VISAKHAPATNAM/VIJAYAWADA: Telugu students in Ukraine faced a lot of hardships to reach India as a few of them walked miles together to reach the nearest country’s borders. While some managed to escape bombings and proceed, others easily reached the borders of Hungary.
Many of them witnessed horrifying moments throughout their journey to India as they were forced to walk in minus temperatures without food and water.
Even after reaching the borders of Romania and Poland, they waited for almost two to three days in open areas in bone-biting cold conditions to gain entry into those countries. Many of them, even after reaching their hometowns in AP, have not come out of the trauma. A few of them visited hospitals for treatment.
An MBA second-year student from Vizag, K Kavita, managed to escape from the first airstrike on Kyiv on February 24. Her group was said to be the first group that left Kyiv city on February 24 but reached Vizag on the late night of March 2. They were forced to walk for almost 36 km from Lviv city to the borders of Poland in minus degrees temperatures for two days. They were stuck at the borders for another two days as authorities did not allow them to enter their country.
Exhausted by the stressful journey from Ukraine to Vizag, Kavita is now suffering from fever and also lost sense in body parts due to spending days together in chilled weather conditions. Her parents Appa Rao, a Vizag Port employee, and her mother Ester Rani took her to the hospital.
Interestingly, Kavita landed in Ukraine on February 21 after a gap of three months from Vizag.
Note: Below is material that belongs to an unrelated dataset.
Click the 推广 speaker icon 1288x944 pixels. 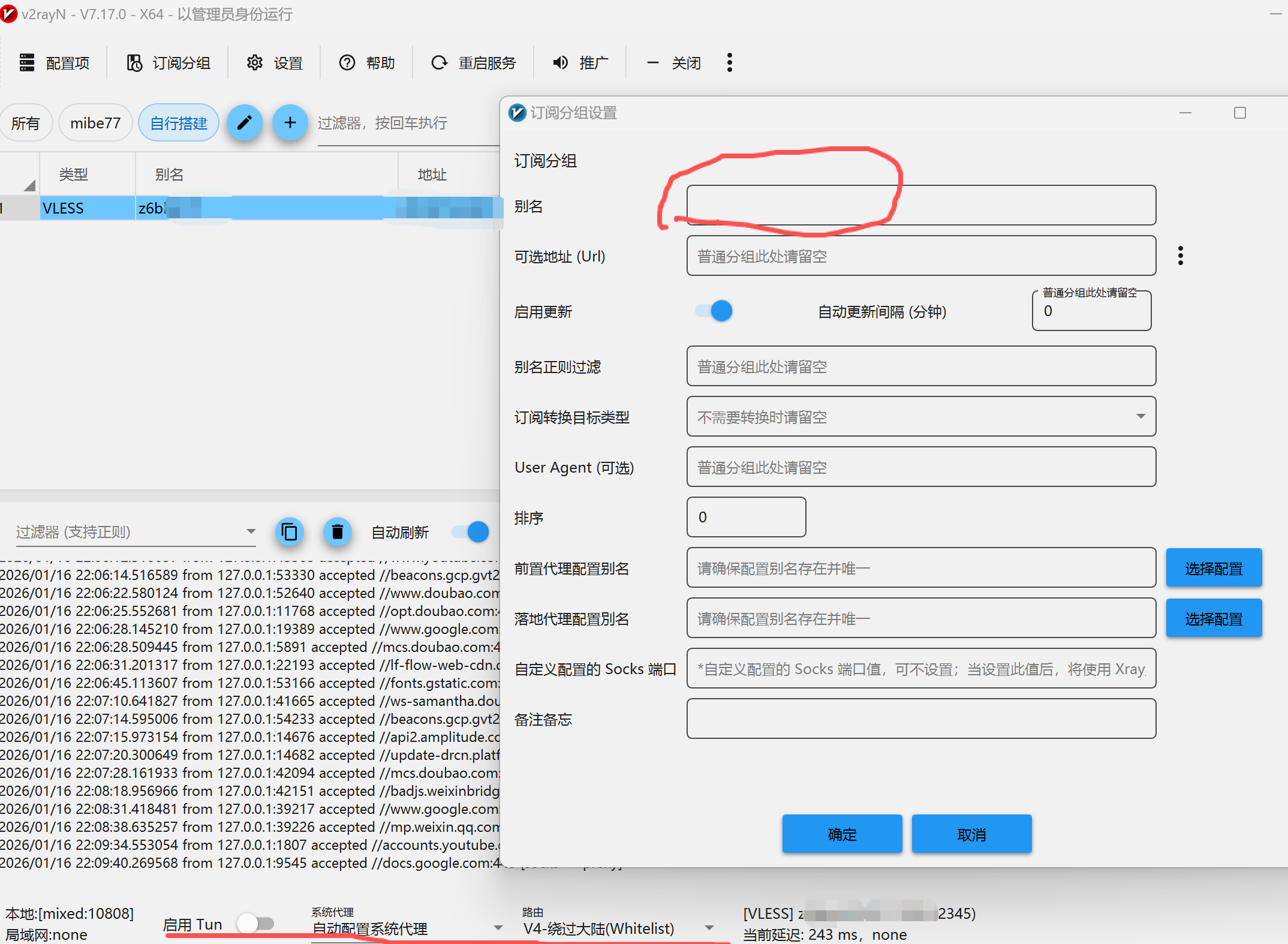pyautogui.click(x=561, y=62)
On the morning of February 24, she saw fighter planes on the skies of Kyiv city and heard big sounds of bombings very close to her hostel in Kyiv. “In just three days of my arrival, I witnessed all these horrible and terrible incidents. We, a group of seven students, decided to leave the country on day-1 of bombing and reached Lviv, 560 km away from Kyiv, on February 26,” she said.
When the traffic came to a grinding halt at Lviv, they decided to walk and reach the Poland border as early as possible. But it took them two days and another two days for border crossing. On their way to the border, many shells of bombs were spotted on the way.
Meanwhile, students recalled their pathetic condition before they were evacuated to India. Mylavarapu Sravan Deepak, a native of Vijayawada who is studying MBBS sixth year at Vinnytsia National Pirogiv Medical University at Vinystia in Ukraine said: “We lost hope and took shelter in a bunker. We spent two days without food and we did not even have sufficient water to drink. I never experienced such pain and I went into shock till I was received by Indian embassy and brought back to India,” Sravan Deepak added.